On February 2, 2017, CBS Radio announced it would merge with Entercom. The merger was approved on November 9, 2017, and was consummated on November 17.

On November 2, 2018, KOOL-FM switched to an all-Christmas music format, the only year it would do so; it returned to its regular format on December 26, 2018.
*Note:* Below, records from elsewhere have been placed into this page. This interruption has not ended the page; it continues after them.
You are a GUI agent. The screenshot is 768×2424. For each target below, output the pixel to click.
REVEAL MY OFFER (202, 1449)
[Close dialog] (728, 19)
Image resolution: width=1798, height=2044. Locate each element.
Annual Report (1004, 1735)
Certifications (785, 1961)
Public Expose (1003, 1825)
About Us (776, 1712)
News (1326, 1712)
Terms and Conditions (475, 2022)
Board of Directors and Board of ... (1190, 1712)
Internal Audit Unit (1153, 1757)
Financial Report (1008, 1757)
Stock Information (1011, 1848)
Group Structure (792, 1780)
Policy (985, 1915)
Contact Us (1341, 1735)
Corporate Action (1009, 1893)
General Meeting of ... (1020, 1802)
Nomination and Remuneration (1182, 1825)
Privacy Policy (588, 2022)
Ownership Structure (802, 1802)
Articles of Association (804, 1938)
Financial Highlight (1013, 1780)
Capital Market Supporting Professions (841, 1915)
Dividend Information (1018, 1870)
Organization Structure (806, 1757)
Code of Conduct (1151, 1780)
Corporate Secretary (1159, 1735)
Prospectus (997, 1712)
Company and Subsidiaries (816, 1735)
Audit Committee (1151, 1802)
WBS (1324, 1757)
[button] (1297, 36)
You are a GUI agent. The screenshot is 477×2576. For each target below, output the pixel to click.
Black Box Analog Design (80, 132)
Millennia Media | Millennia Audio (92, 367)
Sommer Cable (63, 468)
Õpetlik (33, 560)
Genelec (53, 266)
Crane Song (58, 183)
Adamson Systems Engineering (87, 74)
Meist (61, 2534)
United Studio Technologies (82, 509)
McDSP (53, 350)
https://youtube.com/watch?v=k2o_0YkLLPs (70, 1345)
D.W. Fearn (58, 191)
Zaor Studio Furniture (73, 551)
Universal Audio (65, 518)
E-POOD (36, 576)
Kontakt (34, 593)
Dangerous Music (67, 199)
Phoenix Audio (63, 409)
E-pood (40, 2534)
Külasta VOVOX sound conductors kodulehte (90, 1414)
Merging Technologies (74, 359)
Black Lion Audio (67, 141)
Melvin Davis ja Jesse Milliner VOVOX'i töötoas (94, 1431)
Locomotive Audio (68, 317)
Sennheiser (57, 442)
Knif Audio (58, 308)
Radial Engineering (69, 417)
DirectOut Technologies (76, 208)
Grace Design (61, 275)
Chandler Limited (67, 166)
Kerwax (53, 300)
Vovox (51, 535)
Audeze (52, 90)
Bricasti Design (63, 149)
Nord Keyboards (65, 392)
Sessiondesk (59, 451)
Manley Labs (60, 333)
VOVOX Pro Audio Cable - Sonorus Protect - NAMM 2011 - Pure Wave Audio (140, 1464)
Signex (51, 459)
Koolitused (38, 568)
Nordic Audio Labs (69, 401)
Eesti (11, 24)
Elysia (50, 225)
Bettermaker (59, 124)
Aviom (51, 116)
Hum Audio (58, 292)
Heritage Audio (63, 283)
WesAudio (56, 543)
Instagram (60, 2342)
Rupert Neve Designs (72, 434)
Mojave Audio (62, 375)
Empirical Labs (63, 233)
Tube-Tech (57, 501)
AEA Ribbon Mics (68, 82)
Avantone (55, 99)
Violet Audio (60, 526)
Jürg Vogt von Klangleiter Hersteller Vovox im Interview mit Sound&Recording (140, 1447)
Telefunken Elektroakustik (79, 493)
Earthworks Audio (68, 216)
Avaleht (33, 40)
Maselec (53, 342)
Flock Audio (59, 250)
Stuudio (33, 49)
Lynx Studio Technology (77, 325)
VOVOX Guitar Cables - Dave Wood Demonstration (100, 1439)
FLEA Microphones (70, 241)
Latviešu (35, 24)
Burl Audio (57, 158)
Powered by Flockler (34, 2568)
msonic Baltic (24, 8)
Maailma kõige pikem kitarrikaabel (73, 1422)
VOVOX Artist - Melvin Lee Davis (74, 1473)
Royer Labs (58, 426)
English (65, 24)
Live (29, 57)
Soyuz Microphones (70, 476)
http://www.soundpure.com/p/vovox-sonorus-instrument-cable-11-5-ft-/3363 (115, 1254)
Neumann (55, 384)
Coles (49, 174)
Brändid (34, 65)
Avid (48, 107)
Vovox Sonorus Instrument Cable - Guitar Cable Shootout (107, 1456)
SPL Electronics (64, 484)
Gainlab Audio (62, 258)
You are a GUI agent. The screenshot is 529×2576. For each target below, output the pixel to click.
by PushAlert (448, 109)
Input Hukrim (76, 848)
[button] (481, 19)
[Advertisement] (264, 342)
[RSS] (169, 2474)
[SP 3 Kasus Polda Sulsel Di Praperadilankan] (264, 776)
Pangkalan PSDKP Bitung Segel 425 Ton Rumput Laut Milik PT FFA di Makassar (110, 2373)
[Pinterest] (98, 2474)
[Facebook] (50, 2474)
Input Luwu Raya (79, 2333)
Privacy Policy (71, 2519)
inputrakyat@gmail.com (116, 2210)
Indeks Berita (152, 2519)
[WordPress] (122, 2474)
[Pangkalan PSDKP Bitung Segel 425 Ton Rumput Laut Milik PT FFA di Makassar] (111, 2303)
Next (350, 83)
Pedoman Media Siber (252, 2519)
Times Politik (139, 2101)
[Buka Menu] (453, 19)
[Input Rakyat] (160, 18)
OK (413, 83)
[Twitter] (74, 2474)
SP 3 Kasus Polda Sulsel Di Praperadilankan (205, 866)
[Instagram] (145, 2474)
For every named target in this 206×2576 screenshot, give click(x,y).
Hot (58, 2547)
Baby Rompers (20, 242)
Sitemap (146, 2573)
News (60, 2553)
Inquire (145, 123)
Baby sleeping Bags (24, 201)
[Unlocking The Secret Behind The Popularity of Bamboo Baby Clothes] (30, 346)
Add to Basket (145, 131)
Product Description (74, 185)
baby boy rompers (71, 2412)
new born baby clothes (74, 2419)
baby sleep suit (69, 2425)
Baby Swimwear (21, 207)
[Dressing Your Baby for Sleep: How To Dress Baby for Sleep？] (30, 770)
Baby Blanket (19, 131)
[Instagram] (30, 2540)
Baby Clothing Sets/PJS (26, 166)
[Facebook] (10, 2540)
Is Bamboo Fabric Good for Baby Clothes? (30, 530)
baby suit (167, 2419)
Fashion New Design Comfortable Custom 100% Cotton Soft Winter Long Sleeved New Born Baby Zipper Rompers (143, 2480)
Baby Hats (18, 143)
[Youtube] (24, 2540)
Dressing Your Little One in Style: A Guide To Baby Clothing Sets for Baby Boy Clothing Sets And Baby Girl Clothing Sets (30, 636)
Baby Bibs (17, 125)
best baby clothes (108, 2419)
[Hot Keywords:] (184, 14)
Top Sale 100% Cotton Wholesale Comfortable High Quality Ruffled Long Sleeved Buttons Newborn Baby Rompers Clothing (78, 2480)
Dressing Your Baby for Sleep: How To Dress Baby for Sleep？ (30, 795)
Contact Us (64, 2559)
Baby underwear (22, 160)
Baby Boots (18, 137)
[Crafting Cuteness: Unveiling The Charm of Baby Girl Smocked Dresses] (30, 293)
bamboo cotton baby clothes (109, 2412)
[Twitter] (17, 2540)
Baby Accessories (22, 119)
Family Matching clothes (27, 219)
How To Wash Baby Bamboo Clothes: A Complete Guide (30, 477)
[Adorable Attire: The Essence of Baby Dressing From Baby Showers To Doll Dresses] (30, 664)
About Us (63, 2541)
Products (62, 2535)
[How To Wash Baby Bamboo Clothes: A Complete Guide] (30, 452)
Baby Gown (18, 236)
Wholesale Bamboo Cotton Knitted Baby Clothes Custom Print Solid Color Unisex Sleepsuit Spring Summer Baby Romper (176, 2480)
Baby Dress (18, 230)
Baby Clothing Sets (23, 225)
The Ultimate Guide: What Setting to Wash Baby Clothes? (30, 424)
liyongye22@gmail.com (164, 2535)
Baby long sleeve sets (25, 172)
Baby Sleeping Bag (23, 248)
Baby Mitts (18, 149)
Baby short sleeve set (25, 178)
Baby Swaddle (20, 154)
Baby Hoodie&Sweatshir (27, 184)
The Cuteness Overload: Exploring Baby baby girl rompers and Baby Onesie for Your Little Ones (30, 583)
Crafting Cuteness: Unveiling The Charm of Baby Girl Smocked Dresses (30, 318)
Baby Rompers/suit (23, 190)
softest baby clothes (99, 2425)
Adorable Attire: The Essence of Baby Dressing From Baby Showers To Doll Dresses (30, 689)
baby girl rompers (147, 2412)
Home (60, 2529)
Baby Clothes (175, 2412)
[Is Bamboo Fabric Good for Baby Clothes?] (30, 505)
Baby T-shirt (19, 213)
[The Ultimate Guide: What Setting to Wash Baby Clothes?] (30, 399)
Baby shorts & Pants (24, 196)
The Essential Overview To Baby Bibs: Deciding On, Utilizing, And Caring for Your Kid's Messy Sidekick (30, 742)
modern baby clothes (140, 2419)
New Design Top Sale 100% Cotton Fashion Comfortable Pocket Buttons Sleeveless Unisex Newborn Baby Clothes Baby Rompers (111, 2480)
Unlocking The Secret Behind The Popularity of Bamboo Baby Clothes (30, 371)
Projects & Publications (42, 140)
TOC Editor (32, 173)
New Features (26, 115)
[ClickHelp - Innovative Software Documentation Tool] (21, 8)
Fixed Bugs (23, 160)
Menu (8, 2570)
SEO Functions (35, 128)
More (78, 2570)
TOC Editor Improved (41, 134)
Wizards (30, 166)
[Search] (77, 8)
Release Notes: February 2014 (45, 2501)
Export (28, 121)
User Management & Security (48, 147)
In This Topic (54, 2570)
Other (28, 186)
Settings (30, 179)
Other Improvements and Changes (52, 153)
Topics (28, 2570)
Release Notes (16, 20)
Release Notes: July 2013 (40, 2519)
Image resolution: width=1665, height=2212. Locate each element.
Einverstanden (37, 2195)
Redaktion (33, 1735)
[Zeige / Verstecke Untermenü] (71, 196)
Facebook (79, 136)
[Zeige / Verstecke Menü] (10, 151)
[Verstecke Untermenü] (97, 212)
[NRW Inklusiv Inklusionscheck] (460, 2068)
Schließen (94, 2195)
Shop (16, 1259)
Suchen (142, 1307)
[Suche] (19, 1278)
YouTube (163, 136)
On September 28, 2022, at 10 am, after playing "I Want To Know What Love Is" by Foreigner, KOOL-FM began stunting with a loop of jingling sleigh bells and a voice like that of Santa Claus announcing "something special" was coming soon. At noon, the station relaunched as "Big 94.5", dropping the longtime branding by its call letters after 62 years, in a move mirroring a similar flip at cross-country sister station WOGL in Philadelphia done several months prior. The first song on "Big" was "Big Time" by Peter Gabriel.

==HD radio==
KOOL's HD Radio signal is multiplexed. The main signal is a simulcast of KOOL's classic hits programming. The HD2 formerly carried ROQ of the '80s, a new wave/classic alternative format originating from KROQ-FM HD2 in Los Angeles. The HD3 formerly aired All 70s, a.k.a. Your '70's Playlist. The HD2 subchannel now Carries a simulcast of KWSS-LP, which airs a community radio format.